Open mindbeast opened 11 months ago
+1 to this, would be nice to get comparable performance to TensorRT without having to export models to ONNX etc. first!
+1
@mindbeast @bionictoucan @hietalajulius
Hi, thanks for the comment.
Yes, that makes sense in general.
Right now, for ExecuTorch, we are integrating Vulkan into ExecuTorch. The reason is that it is a suitable solution for mobile GPUs. Enabling mobile use-cases is our primary goal at the moment.
We will revisit Cuda, but perhaps, in the second half in the year. Curious, what are your current product needs?
Apologies for opening a similar feature request in #5263.
Curious, what are your current product needs?
@mergennachin We want to deploy LLMs in cars, but Python-based inference frameworks like vLLM and SGLang are not suitable for edge devices.

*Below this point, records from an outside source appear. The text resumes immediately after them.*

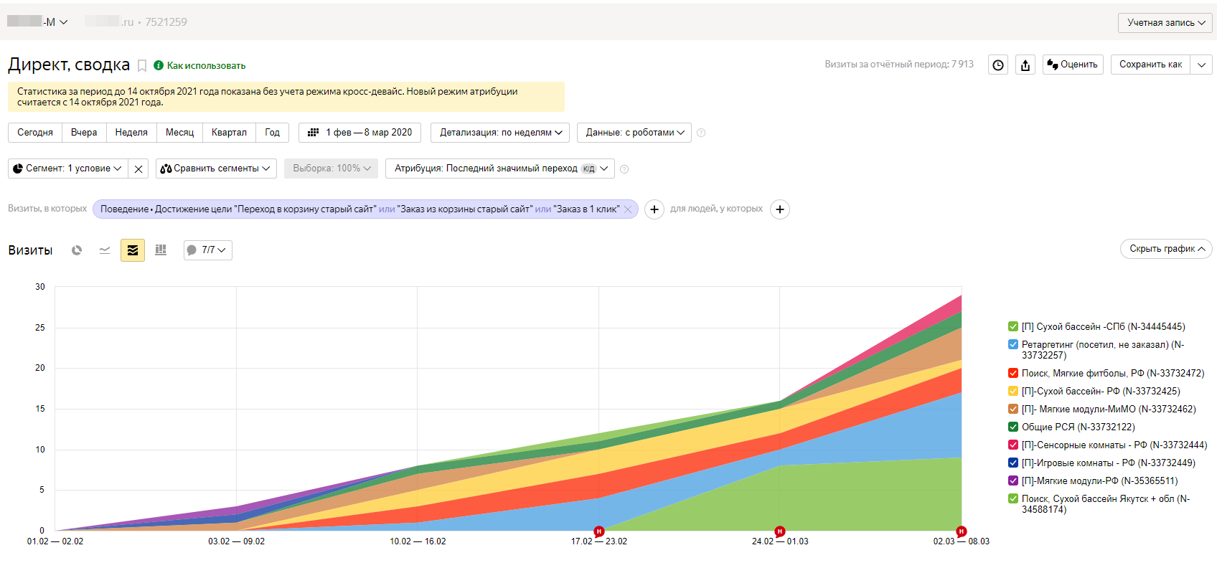1217x573 pixels.
Task: Select the Неделя period tab
Action: [x=131, y=133]
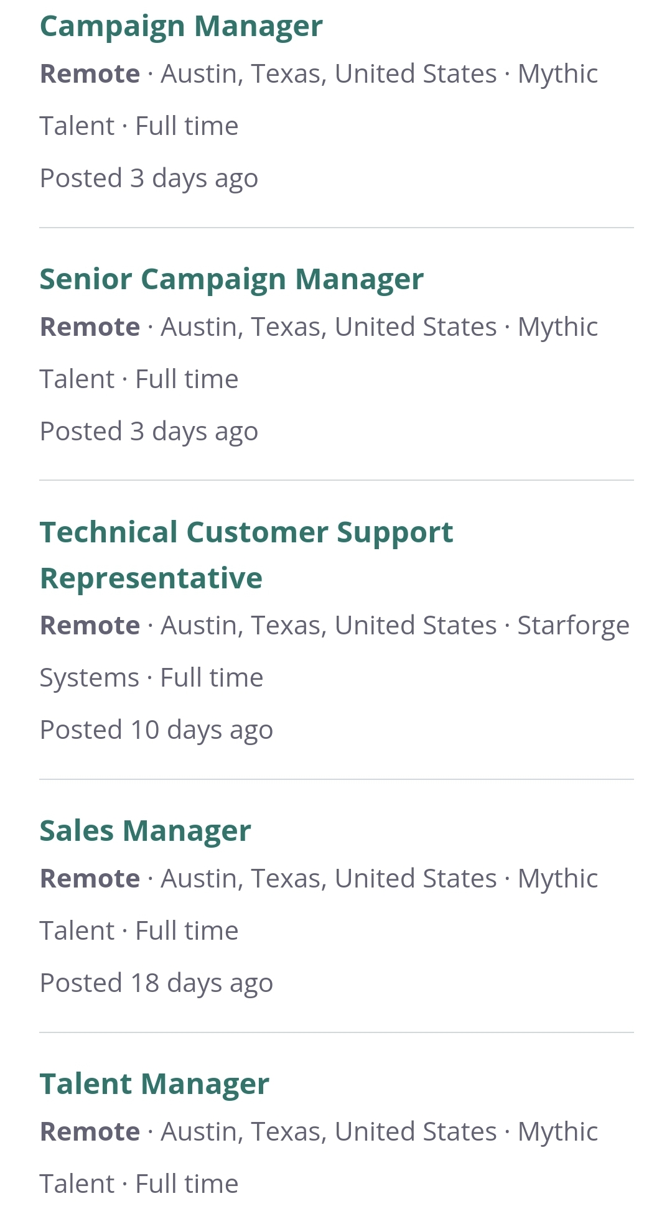Click Austin, Texas location under Sales Manager
Screen dimensions: 672x1219
(x=329, y=879)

We will revisit Cuda, but perhaps, in the second half in the year.
Nearly five months have passed, is there any progress on this?
Thank you for following up @DzAvril.
We want to deploy LLMs in cars, but Python-based inference frameworks like vLLM and SGLang are not suitable for edge devices.
I guess this is using a platform similar to Jetson?
Nearly five months have passed, is there any progress on this?
No update yet on CUDA backend for ET at the moment. We can get back to you here once we plan something.
I guess this is using a platform similar to Jetson?
@digantdesai Yes, Jetson Orin for now, and possibly Thor in the future.
Looking forward to your update.
Does it make sense for executorch to have a mobile cuda backend? There are many edge devices in the Jetson lineup from nvidia that have a cuda gpu, but can benefit from not wanting to link an enormous libtorch dependence.